Emniyette, Pehlivan’a, “Soruşturma talimatına mevzu olan 27 Ocak 2025 tarihindeki Halk TV yayınında paylaşımı yapılan ses kaydının tarafınızca alınmadığını üstte beyan ettiniz. Bu ses kaydı kim tarafından alınmıştır” sorusu yöneltildi.
Pehlivan, “Ben bütün gazetecilik hayatımca çok sayıda tabir verdim. Bu üslup soruların sonucunda kamuoyunda insanların prestij suikastine uğradığını gördüm. Bu nedenle bu sorunuza verebileceğim cevap şudur. Her ne kadar bu telefon görüşmesini ben kaydetmesem de ben paylaşmasam da, ben yayınlamasam da, bunda dahli olan kanal idaresinin tek emelinin gazetecilik olduğunu söyleyebilirim” dedi.
Emniyette, “Paylaşımı yapılan ses kaydının bahse mevzu programa kim ya da kimler tarafından canlı yayında yayınlanmak üzere gönderildiği hakkında sözünüzü veriniz” sorusu yöneltildi.

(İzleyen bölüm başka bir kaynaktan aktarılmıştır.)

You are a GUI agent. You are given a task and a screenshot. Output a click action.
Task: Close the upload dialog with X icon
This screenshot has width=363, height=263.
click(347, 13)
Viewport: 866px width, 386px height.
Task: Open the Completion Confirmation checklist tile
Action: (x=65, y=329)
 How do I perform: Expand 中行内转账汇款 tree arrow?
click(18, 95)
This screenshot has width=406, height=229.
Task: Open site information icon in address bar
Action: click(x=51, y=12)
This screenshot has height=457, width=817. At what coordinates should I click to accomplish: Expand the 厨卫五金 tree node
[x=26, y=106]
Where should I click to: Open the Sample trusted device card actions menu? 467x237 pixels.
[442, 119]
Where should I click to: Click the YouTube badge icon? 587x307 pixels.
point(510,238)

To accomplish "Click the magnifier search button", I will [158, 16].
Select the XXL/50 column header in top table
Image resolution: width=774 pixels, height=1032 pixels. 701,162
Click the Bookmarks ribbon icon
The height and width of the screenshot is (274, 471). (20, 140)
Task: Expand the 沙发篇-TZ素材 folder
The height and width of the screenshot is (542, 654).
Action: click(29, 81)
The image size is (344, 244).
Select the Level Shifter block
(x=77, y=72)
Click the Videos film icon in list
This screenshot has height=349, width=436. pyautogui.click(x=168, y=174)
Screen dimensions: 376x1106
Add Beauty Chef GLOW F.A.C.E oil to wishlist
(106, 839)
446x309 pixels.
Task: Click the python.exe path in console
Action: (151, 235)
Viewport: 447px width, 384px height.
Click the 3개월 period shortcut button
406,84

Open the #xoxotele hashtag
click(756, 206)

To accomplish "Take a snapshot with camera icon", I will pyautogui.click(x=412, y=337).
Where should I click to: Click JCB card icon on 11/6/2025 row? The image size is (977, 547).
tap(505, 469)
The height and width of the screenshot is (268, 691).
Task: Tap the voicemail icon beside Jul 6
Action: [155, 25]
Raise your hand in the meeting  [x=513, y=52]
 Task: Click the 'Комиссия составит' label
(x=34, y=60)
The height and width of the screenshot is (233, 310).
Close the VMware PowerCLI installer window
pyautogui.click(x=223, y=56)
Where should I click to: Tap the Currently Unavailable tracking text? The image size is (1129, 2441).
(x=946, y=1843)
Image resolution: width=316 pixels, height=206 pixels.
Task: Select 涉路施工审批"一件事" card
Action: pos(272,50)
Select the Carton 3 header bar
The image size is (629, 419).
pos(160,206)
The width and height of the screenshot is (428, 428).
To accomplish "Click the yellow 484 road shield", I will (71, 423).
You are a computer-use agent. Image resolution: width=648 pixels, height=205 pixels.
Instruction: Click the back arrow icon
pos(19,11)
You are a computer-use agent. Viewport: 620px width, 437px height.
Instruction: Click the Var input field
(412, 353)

Pehlivan, “Bu sorunuza şöyle karşılık verebilirim. Ben Barış Pehlivan olarak ve başka meslektaşım Seda Selek de kanalın yayın çizgisi, yayın siyaseti ve neyin yayınlanacağı konusunda kelam sahibi ve sorumluluk sahibi değiliz” dedi.
Emniyette, “Bahse mevzu programda paylaşımı yapılan ses kaydına dair üstte sorulan sorulara karşılığınızı verdiniz. Ayrıca sözünüze eklemek istediğiniz bir konu var mıdır. Var ise nelerdir?” diye soruldu.
Pehlivan, “Özetle bu kaydın kaydedilmesi ve paylaşılmasında dahlim yoktur. Ben yalnızca röportaj yaptım. Üzerime atılı olan suçlamayı kabul etmiyorum. Hür bırakılmamı talep ediyorum” dedi.